Jobs growth, not raising the minimum wage, is best way to fight crime
The White House encourages raising the minimum wage as a way to reduce crime, but this proposal ignores what happens when people are priced out of legal work.
The White House believes raising the minimum wage to $12 would reduce crime – but there’s evidence that’s not the case.
The President’s Council of Economic Advisors issued a report in April looking at criminal-justice reform from an economic perspective. There’s much to admire in the paper – it gives an excellent overview of the financial and social tolls of excessive incarceration and how current sentencing policies and barriers to re-entry fail a cost-benefit test.
But the authors also suggest that raising the minimum wage is a good way to reduce crime. The White House argues, citing studies that show higher-wage jobs reduce the incentive for crime by providing “viable and sustainable employment,” that a $12 minimum wage could “result in a 3 to 5 percent crime decrease” and a “societal benefit” of up to $17 billion.
True, finding work deters people from crime. But hiking the minimum wage will almost certainly guarantee work will be harder to find, especially for young workers and those new to the workforce.
As the paper notes, the assumption of a crime decrease “[assumes]… a minimum wage increase would have no employment impacts.” But while a minimum-wage increase may help workers fortunate enough to keep their jobs, it harms those who would be let go or would otherwise not be hired if their skills weren’t developed enough, in the eyes of employers, to justify a $12 wage. There are already too many job seekers who aren’t being hired at the current minimum wage. Research by the Manhattan Institute suggests that implementing a $12 minimum wage by 2020 could eliminate as many as 3.8 million low-wage jobs.
Unfortunately, adolescents and young adults between the ages of 15 and 24 are the most likely to commit a crime – exactly the population raising the minimum wage would most likely hurt. If they’re priced out of the legitimate labor market, it’s more likely that they will look to illegal options to support themselves.
Ex-offenders who seek jobs already have a hard time finding employment, which makes it much likelier they will return to crime. Currently, 48 percent of Illinois ex-offenders recidivate and return to prison within three years after they’re released. Ex-offenders have worse job prospects than the general population both because of low levels of education and the stigma of a criminal record. Less than 20 percent of Illinois inmates have graduated from high school, according to the Illinois Department of Corrections. Survey data suggest as many as 60 to 75 percent of former offenders are unemployed a year after their release. A minimum-wage increase would likely exacerbate the difficulties for workers with a criminal record looking for employment after prison.

▸ EXERCISE A
In the minimum-wage article, what share of Illinois ex-offenders return to prison within three years of release?
▸ EXERCISE B
Continue the minimum-wage article from where it stops.

▸ EXTRACTED ENTRIES

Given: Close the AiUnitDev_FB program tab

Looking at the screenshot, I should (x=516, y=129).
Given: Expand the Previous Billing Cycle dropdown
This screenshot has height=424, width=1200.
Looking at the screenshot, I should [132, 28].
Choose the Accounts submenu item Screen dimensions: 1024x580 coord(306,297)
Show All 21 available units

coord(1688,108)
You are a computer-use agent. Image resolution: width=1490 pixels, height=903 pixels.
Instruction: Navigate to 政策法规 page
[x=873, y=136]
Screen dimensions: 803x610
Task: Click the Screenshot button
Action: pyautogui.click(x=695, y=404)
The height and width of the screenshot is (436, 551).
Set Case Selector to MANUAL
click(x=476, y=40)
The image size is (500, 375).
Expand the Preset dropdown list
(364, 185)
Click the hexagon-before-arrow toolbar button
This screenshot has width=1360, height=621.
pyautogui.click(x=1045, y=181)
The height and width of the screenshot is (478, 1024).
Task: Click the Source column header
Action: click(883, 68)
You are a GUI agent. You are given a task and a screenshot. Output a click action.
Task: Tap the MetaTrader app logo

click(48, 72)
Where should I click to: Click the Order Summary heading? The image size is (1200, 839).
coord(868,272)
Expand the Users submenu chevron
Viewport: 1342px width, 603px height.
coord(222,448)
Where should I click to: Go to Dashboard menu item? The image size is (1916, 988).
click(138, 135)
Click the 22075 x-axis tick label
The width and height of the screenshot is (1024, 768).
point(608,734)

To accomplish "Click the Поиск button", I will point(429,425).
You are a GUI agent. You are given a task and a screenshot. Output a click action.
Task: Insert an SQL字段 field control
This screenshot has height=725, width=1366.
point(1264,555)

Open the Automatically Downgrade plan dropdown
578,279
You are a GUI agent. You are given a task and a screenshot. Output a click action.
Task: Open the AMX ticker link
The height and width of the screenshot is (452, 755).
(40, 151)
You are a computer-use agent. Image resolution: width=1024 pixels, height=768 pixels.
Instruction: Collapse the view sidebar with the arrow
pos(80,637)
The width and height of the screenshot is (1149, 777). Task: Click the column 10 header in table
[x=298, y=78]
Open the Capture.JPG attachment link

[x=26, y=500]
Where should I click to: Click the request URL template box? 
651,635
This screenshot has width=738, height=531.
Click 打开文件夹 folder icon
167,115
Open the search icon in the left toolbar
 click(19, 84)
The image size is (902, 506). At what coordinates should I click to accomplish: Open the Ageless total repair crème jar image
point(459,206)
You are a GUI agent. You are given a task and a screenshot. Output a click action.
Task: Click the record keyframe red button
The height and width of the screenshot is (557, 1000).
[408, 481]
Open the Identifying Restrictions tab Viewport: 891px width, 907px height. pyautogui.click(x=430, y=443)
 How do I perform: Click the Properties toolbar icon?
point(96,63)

▸ ANSWER SECTION A
48 percent

▸ ANSWER SECTION B
What’s a better path toward fighting crime? To start, the right policies would make it easier, not harder, to find work.
One easy way to start would be to remove occupational licensing barriers, which limit entry into professional fields. Today, nearly 2 in 5 people nationally require government permission to work – up from just 1 in 20 60 years ago.
But it’s often the case that occupational licensing restrictions are placed on jobs without any inherent risk to public safety. Not only are licenses required to work in high-risk fields, such as medicine, but they’re also mandated for jobs such as barber, cosmetologist, interior designer and hundreds of other occupations in Illinois without the same relevance to public safety. As a result, licensing requirements arbitrarily raise barriers to entry and end up preventing people from finding employment and unfairly protect an industry’s established players from market competition. Young adults, in particular, are often harmed by these rules, especially when they don’t have college degrees, and thus have fewer opportunities for economic advancement.
For these reasons, commentators across the political spectrum have described occupational licensing as nothing short of a “racket.”
Jobs are key to preventing crime. And to be sure, having a higher-paying job, on average, reduces the likelihood someone will commit a crime. But having the chance to get a foot in the door with low-wage work and build skills is much better than having no job at all. Policymakers who favor raising the minimum wage should reconsider – it may hurt more than it helps.